With a new team every 30 seconds, the match is at least fast-paced, even if the eliminations are slow to come (with most being saved for when all the teams are in). The New Midnight Express was probably an even dumber idea than L.O.D. 2000 and even “Bombastic” Bob Holly and “Bodacious” Bart Gunn must have known this was going precisely nowhere. Still at least they, The Headbangers and the DOA duo of the Harris Twins were at least “tag teams”. The Oddities duo of Kurrgan and Golga aren’t’ fondly remembered and if there’s ever a tag team hall of fame then it’s unlikely that the makeshift teams of Faarooq & Steve Blackman, Taka Michinoku & Bradshaw, or Terry Funk & Too Cold Scorpio will ever make the ballot. Too Much (not yet Too Cool) round off the numbers.
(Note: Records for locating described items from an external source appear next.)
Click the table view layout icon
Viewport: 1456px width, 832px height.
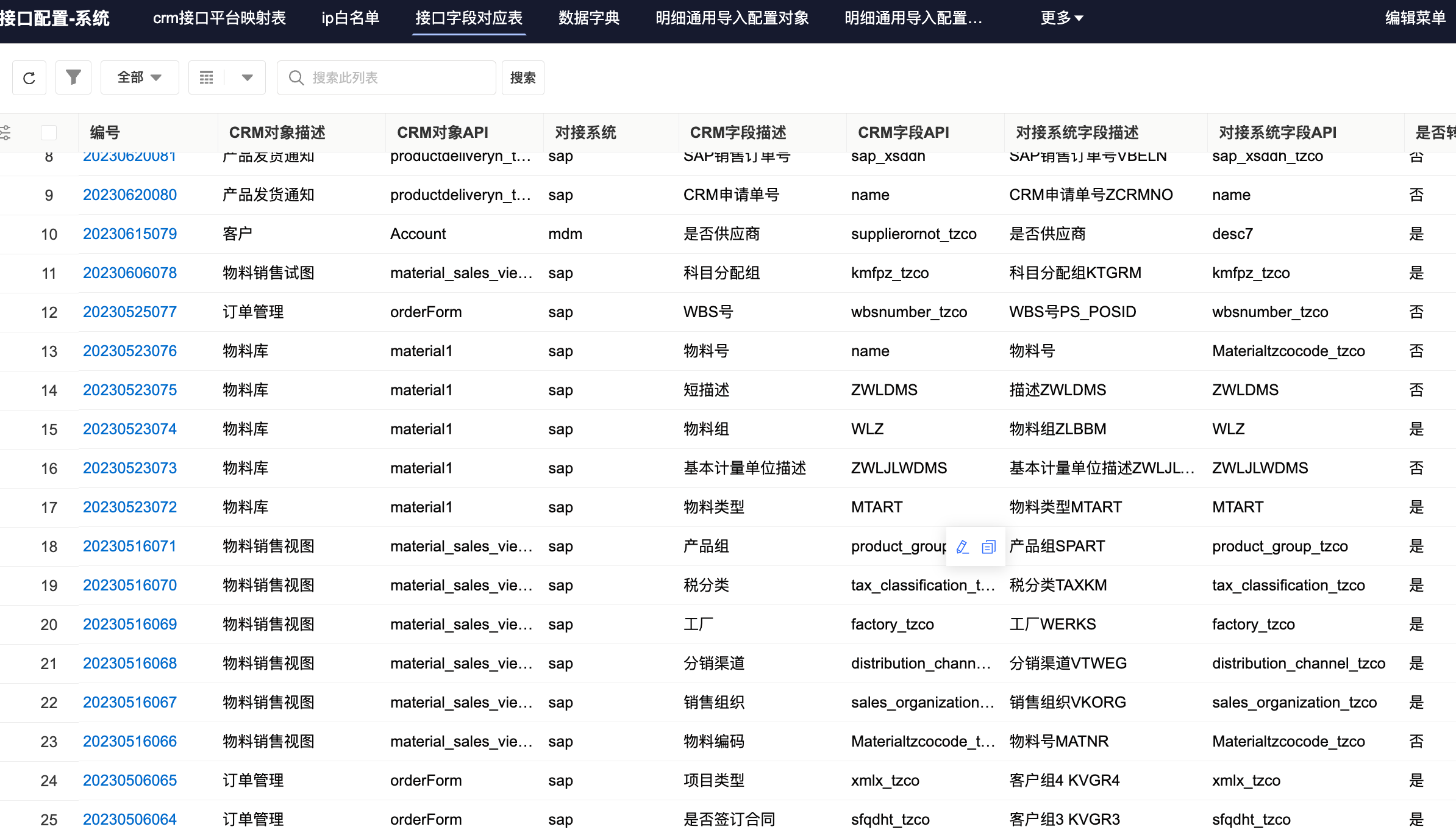click(207, 78)
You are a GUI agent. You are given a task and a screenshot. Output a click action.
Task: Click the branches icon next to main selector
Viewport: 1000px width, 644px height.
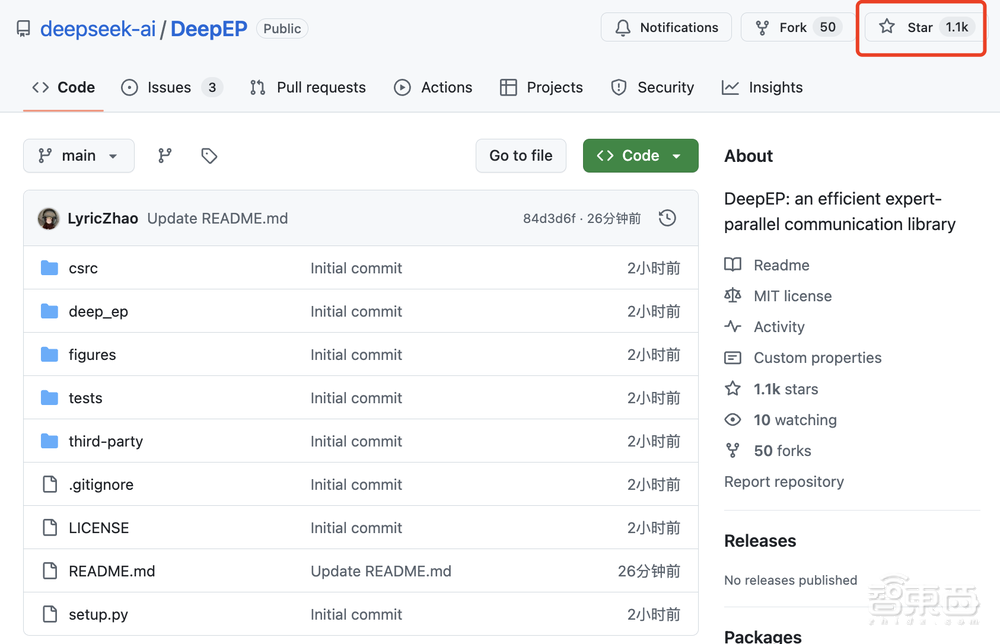[165, 156]
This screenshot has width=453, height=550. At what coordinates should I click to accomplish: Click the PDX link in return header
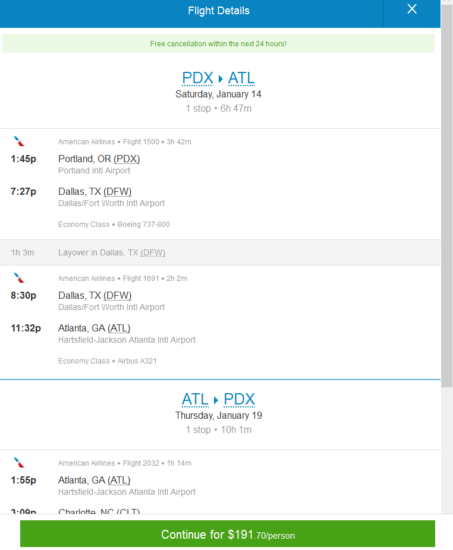(239, 399)
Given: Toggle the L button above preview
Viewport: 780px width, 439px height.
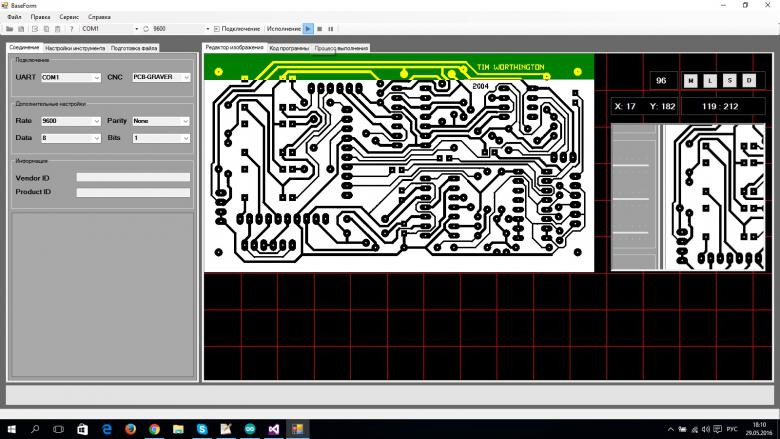Looking at the screenshot, I should click(709, 80).
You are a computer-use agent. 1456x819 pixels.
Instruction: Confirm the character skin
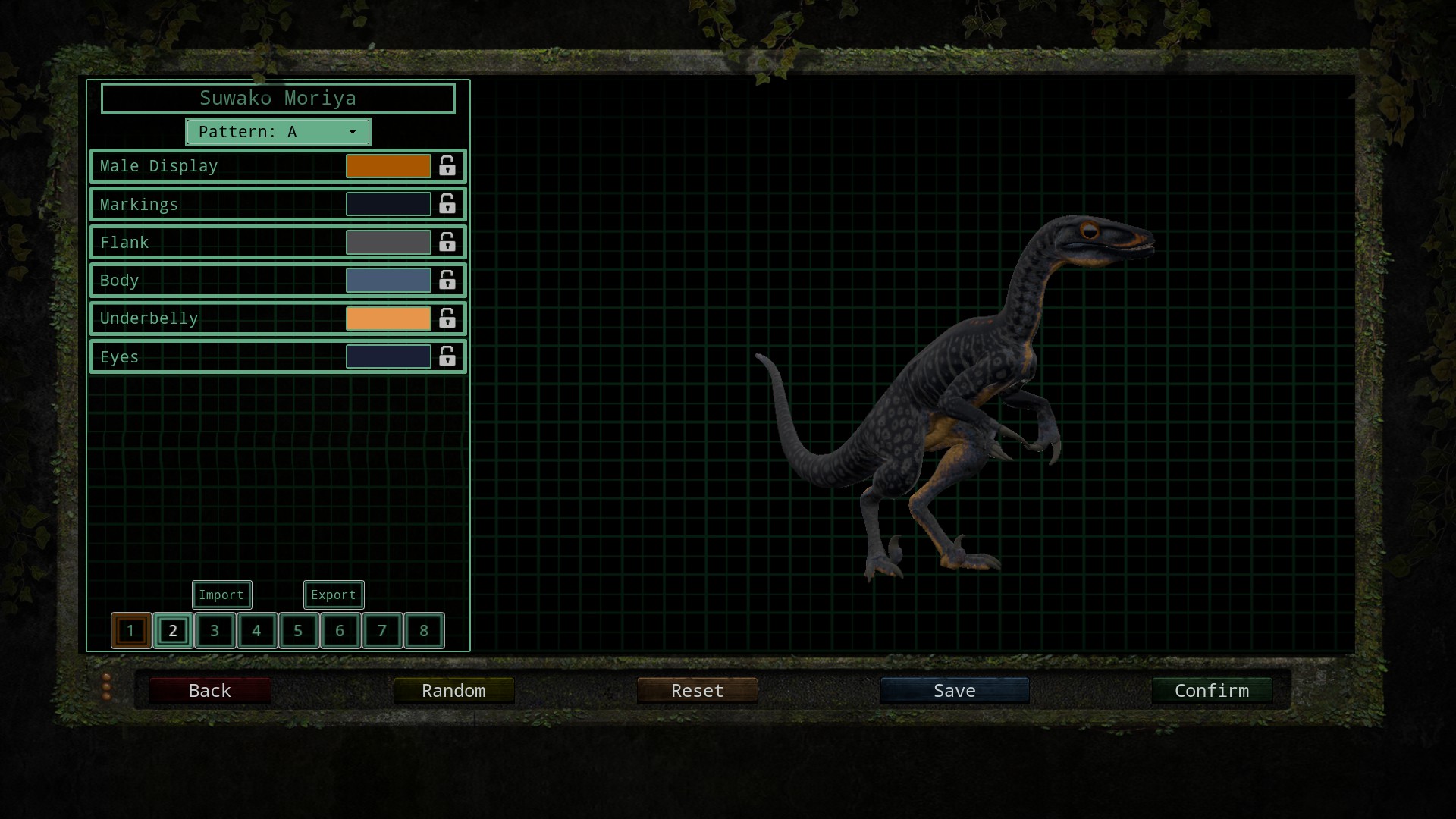point(1211,691)
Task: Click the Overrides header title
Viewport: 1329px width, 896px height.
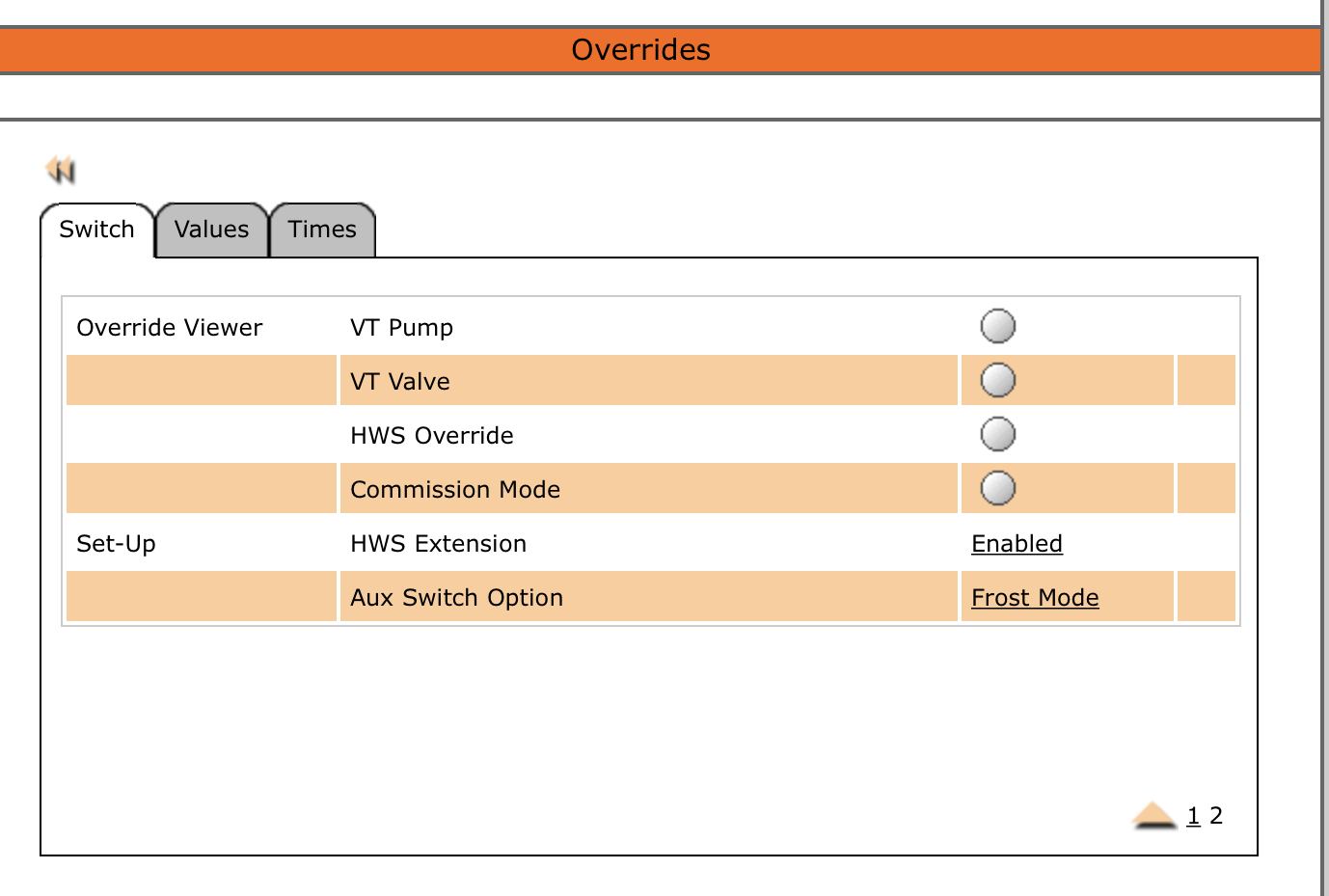Action: click(x=640, y=50)
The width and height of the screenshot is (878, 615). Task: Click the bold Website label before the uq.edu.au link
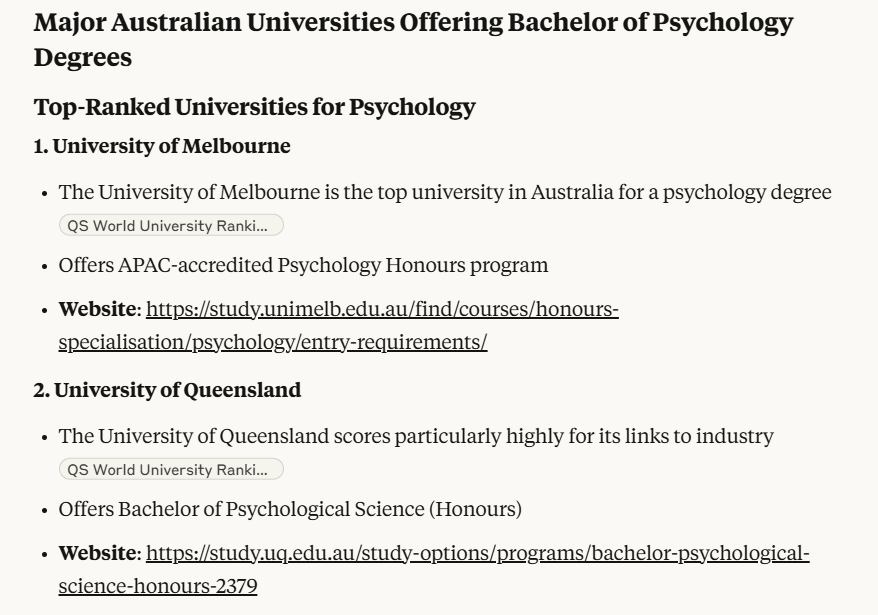(97, 553)

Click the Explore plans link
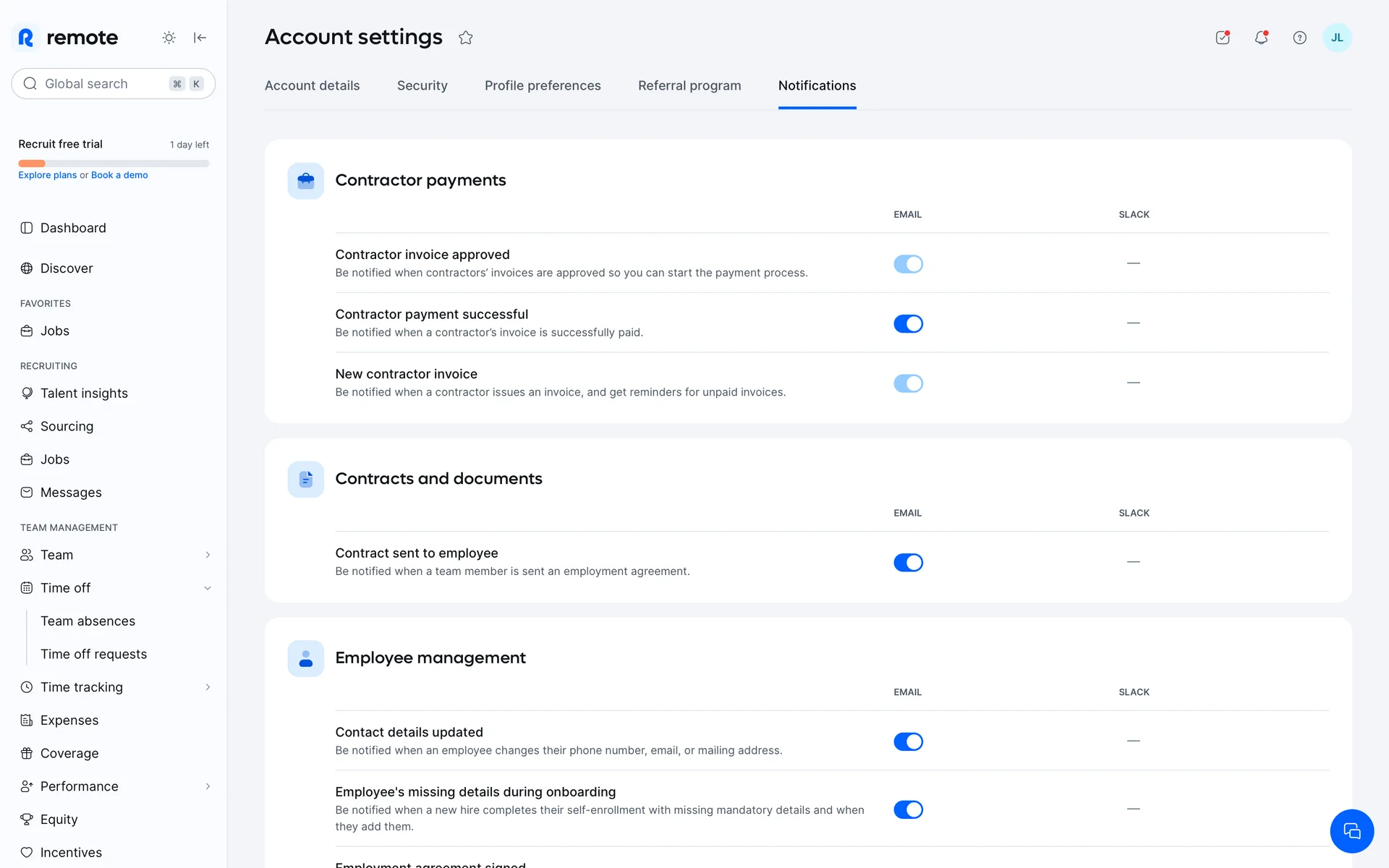click(x=47, y=175)
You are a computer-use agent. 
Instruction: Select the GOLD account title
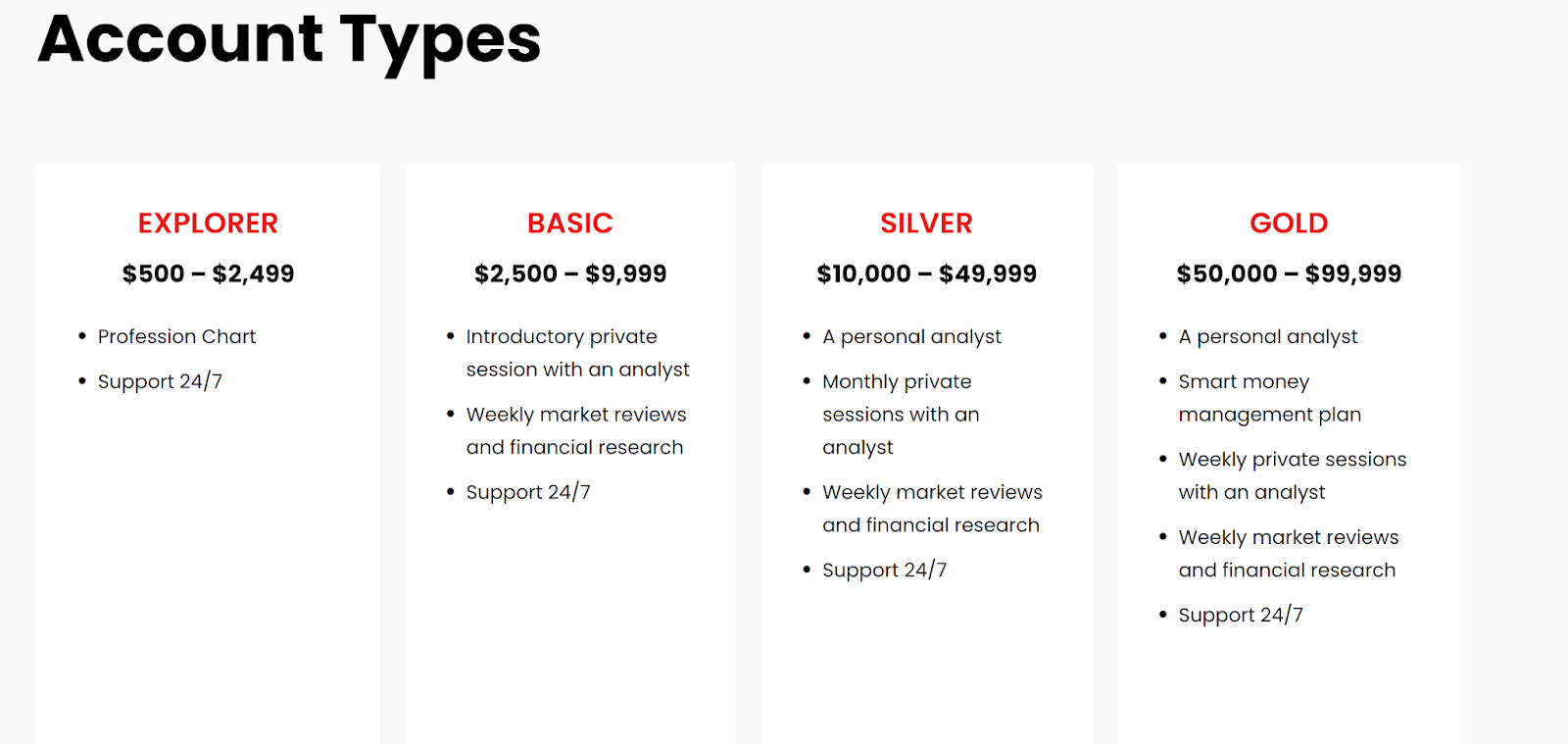pyautogui.click(x=1289, y=223)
The most over the thing for most of the match is the ten-second countdown, but the quickness of the entries mean that the match gallops along and never really has the time to become boring. Terry Funk eliminates Kurrgan in a fun spot, Too Much eliminate themselves when the Headbangers duck their attack and the only stars of the show Kane and Mankind eliminate a few teams between them. It comes down to them against Funk and Scorpio and it’s always fun to see Funk and Mankind go at it but it’s an inevitable end. Mankind holds a chair to Funk’s face and Kane big boots it into his face which sends him over the top and crashing to the floor.
It’s by no means a great match. But it’s fun in its own way and if you ignore that the winners had already effectively made themselves number one contenders earlier in the evening it at least has a point to it.